Input: arr = [2, 7, 4, 5, 6], K = 4
Output: 1
Explanation: Replace element at index 3 by its half.
So array becomes [2, 3, 4, 2, 6] which contains atleast K(i.e 4) even numbers.

Input: arr = [2, 7, 4, 5, 6], K = 6
Output: -1
Explanation: Array can contain atmost 5 even numbers after performing given operation.

Approach: To solve the problem use the following idea:

Any odd number can be written in the form of (4*x + 1) or (4*x + 3). For the odd numbers of form (4*x + 1) dividing once give an even number and for (4*x + 3) we need to half it twice to get an even number.

So based on this get count of even numbers and odd numbers of these two formats. Now to optimally half elements, first change odd numbers of type (4*x + 1) to an even number and then of the type (4*x + 3).

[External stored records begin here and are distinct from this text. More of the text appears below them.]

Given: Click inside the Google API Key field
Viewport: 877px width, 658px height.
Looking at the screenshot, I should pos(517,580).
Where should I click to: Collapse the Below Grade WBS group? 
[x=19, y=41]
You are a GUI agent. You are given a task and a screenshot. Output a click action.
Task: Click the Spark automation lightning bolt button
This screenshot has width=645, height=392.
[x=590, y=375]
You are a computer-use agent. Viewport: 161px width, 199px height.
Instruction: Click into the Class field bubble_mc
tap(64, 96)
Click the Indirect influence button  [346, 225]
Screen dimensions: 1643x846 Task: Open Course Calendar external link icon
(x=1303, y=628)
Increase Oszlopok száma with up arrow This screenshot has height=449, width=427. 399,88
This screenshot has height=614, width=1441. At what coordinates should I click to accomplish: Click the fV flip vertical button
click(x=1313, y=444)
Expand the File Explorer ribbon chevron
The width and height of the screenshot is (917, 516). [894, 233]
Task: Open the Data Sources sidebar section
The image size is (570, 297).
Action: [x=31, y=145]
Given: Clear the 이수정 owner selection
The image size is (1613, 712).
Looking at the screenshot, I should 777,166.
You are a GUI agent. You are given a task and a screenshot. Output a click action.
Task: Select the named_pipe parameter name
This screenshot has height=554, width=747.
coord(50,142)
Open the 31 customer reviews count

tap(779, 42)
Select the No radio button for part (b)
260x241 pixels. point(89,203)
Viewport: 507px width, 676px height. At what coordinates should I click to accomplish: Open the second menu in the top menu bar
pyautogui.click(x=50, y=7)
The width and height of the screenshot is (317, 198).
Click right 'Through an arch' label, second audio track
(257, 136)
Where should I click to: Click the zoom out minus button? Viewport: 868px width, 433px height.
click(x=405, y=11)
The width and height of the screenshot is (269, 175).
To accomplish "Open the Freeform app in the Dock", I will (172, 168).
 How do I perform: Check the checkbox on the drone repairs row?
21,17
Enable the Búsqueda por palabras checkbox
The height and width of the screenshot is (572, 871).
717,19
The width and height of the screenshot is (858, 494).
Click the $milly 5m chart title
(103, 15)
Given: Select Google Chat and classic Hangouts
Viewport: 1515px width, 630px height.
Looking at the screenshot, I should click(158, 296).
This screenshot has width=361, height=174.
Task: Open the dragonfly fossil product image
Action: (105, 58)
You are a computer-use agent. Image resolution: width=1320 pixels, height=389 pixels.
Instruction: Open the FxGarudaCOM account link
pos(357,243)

Follow the steps to solve the given problem:

  • Declare and initialize variables evenCount with 0 to count the number of even integers present in the original array.
  • Initialize two other variables odd1 to store the odd numbers of type (4*x + 1).
  • If evenCount is greater than or equal to K print 0 as the array already contains at least K even numbers.
  • Else if the value of K is greater than the size of arr print -1.
  • Otherwise, do the following:
    • If (K – evenCount) is less than or equal to odd1, return this value as the required answer.
    • Else return odd1 + (K – evenCount – odd1)*2 as the required answer [as (K-evenCount-odd1) odd elements are of type (4*x + 3)].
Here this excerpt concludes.